Language is the foundation of cultural identity, the mutual recognition of symbolic values and, often overlooked, the metaphorical connections between different symbolic values creating a narrative of meaning. It is not too much to suggest that when a language dies, a culture dies and often all that remains is a lingering memory often encapsulated in a handful of words and phrases and some behavioural mores. In this perspective, the newly re-established Democratic Republic of Timor Leste has seen fit to establish Tetun as a national language, although standardised spelling and grammar are still a matter of some debate. A visitor to East Timor will notice significant variation, of which what is provided in Mr. Morris' book is but one example.

It is very unfortunate that Cliff Morris', who died on October 5, 1998, never saw the re-establishment of an independent East Timor. Mr. Morris' interest in East Timor dates back to the second world war in 1942 when Australia placed commandos there (under protest from neutral Portugal) to establish links with potential local resistance and to distract Imperial Japan's moves towards Australia. In a sense the plan worked as the Japanese soon followed the Australian invasion, resulting in a massive loss of life to the Timorese as fighting broke out. Mr. Morris was part of the 2nd/4th Independent Company of Commandoes from September 1942 to January 1943. Following the Indonesian invasion in 1975, Mr. Morris recalled his debt and agitated for basic medical supplies and self-determination for the Timorese people for the rest of his life. In addition to this phrase book, he also published a more complete dictionary and a book of Timorese mythic tales in Tetun and English.

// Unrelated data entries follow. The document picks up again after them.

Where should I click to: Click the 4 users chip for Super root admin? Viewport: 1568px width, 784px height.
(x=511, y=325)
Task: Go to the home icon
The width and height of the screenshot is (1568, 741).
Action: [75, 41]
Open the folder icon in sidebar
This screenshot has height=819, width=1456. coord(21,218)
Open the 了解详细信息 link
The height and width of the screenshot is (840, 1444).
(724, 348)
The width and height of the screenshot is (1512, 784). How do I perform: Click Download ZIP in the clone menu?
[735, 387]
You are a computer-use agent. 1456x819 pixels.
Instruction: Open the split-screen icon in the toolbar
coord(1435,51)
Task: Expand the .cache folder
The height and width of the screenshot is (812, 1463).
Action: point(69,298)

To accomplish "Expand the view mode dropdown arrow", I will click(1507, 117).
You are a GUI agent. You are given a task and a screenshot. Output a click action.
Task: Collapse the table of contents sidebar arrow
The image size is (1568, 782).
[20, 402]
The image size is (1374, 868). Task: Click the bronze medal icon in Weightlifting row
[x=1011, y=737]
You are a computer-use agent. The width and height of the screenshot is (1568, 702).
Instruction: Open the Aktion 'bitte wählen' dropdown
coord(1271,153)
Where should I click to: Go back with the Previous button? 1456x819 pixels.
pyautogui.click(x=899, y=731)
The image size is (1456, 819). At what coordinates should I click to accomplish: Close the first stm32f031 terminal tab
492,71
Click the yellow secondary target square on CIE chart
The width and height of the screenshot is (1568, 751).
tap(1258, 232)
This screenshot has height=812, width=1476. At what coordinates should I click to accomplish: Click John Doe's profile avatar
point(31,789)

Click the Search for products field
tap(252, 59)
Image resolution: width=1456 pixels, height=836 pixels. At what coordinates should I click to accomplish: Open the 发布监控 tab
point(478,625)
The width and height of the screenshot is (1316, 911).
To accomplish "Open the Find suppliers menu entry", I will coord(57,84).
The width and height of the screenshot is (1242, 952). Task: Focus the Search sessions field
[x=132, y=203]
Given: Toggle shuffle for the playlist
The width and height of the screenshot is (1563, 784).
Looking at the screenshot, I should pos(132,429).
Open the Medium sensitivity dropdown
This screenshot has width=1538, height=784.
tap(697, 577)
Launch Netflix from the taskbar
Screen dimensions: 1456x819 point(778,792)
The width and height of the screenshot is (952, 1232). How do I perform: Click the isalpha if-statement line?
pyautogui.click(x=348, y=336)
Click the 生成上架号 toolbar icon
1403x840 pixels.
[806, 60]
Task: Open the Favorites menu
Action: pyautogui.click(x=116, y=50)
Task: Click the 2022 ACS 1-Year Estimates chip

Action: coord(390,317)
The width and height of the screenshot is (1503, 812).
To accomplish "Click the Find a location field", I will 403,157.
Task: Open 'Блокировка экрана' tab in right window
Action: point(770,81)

This transcription has been undertaken for free distribution under the GNU Public License over computer mediated communications. As the world's newest nation is re-established it also comes at a time when the world is adopting a new means of communication, a technology which may prove to be as powerful as the invention of movable type print. It is important under such circumstances that others in the world are provided the opportunity to learn about the East Timorese cultures and to learn the language of this extraordinarily stoic, resilient and caring people.

This work was conducted in September and October of 2003, the last weeks of working with the Ministry of Foreign Affairs and Cooperation of the Democratic Republic of East Timor, and the first weeks of my return to Australia. The text-editing packages GEdit and KWrite were used under the Red Hat and Mandrake distributions of the Linux operating system. At the time of publication it is the largest online Tetun dictionary.

I give my most sincere thanks to Celastina and Nona of Kuintaal Kiik, Santa Cruz for helping me understand the Tetun language with patience and humour and to Erica Hoehn for proofreading and other assistance in transcription. Thanks is also given to Liza Dezfouli for giving me a copy of the dictionary in the first instance. In addition to the transcription, I also provided the xhtml coding.